Il vero amore non ritiene di avere diritti sugli altri

Credo che a volte soffro perché non ricevo quello che penso che mi debba il mondo. Credo di vedere un debito non pagato. Un miracolo richiesto che non ha avuto luogo nella mia vita. Un dono che non ho ricevuto. L’assenza di un bene mi sembra una perdita imperdonabile. Mi sembra ingiusto.

E soffro quando non ho quello che desidero, quando perdo ciò che avevo trovato, quando non ricevo quello che mi aspettavo. Mi rattrista soffrire senza un motivo reale. Perché mi devono qualcosa? E chi me lo deve? Perché credo che mi spettino cose alle quali forse non ho alcun diritto?

Sono nato senza diritti. Anche la vita che ho e che apprezzo è un dono immeritato. Resto sopraffatto quando mi fermo a pensare al cammino percorso. Non voglio credermi creditore nei confronti di niente e di nessuno. Voglio imparare a vivere senza diritti.

Forse credo che le persone mi debbano qualcosa quando non ricevo amore. Quando non mi danno quello che mi aspetto. Ma non mi devono niente. Nessuno mi deve nulla.

Se sono onesto devo riconoscere che la tristezza arriva nel mio cuore quando non ricevo ciò che mi aspettavo, o quando anche se sono generoso gli altri non lo sono con me. O non mi ringraziano per la mia dedizione gratuita. Non riesco a vivere senza aspettarmi nulla. Mi ripeto queste parole: senza aspettarmi nulla. Non voglio aspettarmi niente.

La generosità non è il criterio assoluto che regge le mie decisioni. Non sempre Dio mi chiede tutto ciò che ho. Non sempre vuole che mi doni come altri si aspettano da me.

Non sono sacerdote perché sono stato molto generoso quando ero giovane. Non lo sono perché tutte le mie decisioni sono generose. Non è così. C’è di più.

Non tutto quello che decido dev’essere caratterizzato dall’unico criterio della generosità. Ciò che conta è che sia quello che Dio vuole per me. Anche se facendolo sento di essere egoista. Non importa se è quello che vuole Dio.

Per decidere cosa sia importante non c’è solo la generosità. Ciò che vale di più è donare la vita nel modo che Egli desidera.

Mi piacciono le parole pronunciate da Papa Francesco a Fatima: “La vita può sopravvivere solo grazie alla generosità di un’altra vita. ‘Se il chicco di grano, caduto in terra, non muore, rimane solo; se invece muore, produce molto frutto’ (Gv 12,24): lo ha detto e lo ha fatto il Signore, che sempre ci precede”.

“Quando passiamo attraverso una croce, Egli vi è già passato prima. Così non saliamo alla croce per trovare Gesù; ma è stato Lui che si è umiliato ed è sceso fino alla croce per trovare noi e, in noi, vincere le tenebre del male e riportarci verso la Luce”.

Gesù mi supera in generosità. Amo la generosità di Dio. È Lui, non io, che dà tutto. Scende da me. Mi mostra un cammino di generosità e devo scoprire come questo si concretizzi nella mia vita quotidiana.

» Estratto dei dati
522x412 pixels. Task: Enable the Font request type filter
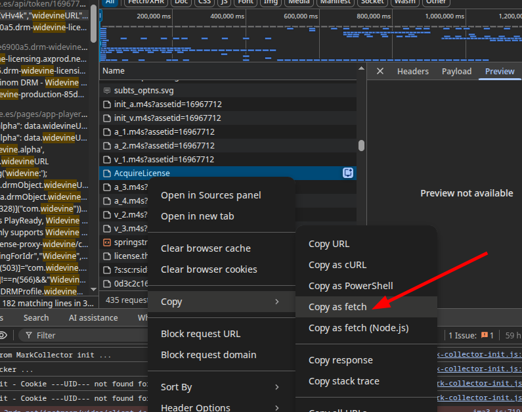click(x=246, y=2)
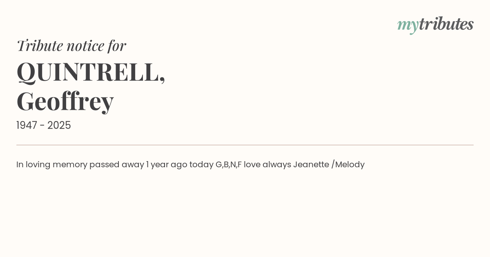490x257 pixels.
Task: Click the initials 'G,B,N,F'
Action: (x=229, y=164)
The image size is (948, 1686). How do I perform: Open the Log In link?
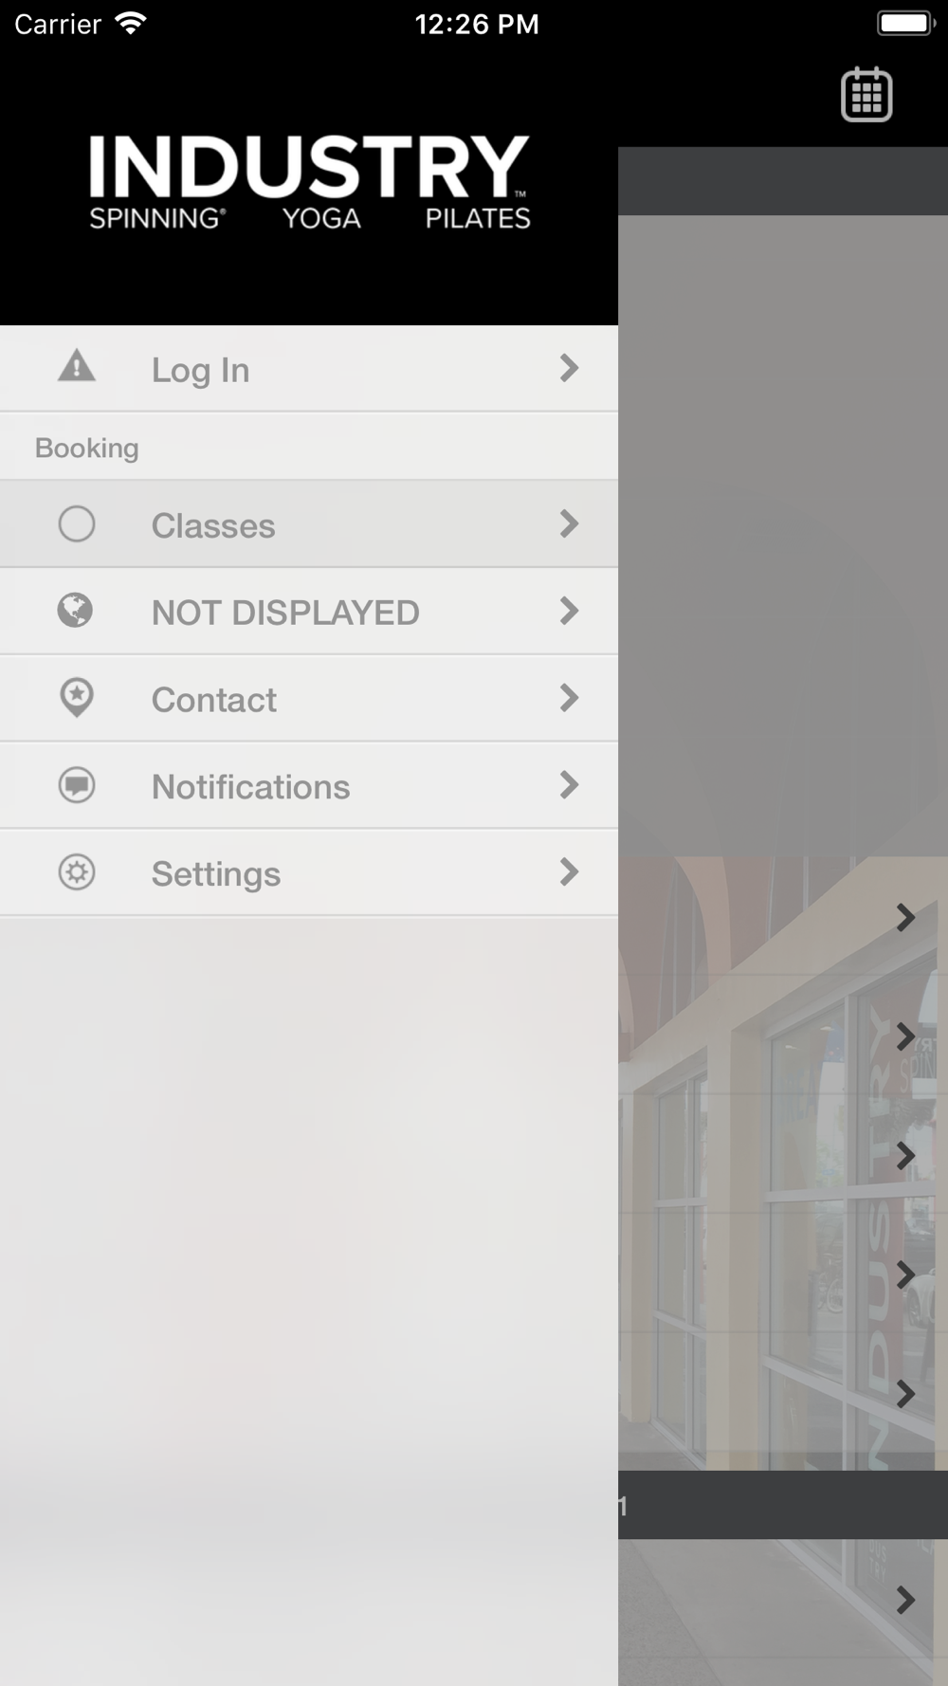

» Compito
Trascriva fedelmente la parte della riflessione sul vero amore che comincia con le parole "Forse credo che" e si ferma dopo le parole "voglio aspettarmi niente.".

» Risposta
Forse credo che le persone mi debbano qualcosa quando non ricevo amore. Quando non mi danno quello che mi aspetto. Ma non mi devono niente. Nessuno mi deve nulla.

Se sono onesto devo riconoscere che la tristezza arriva nel mio cuore quando non ricevo ciò che mi aspettavo, o quando anche se sono generoso gli altri non lo sono con me. O non mi ringraziano per la mia dedizione gratuita. Non riesco a vivere senza aspettarmi nulla. Mi ripeto queste parole: senza aspettarmi nulla. Non voglio aspettarmi niente.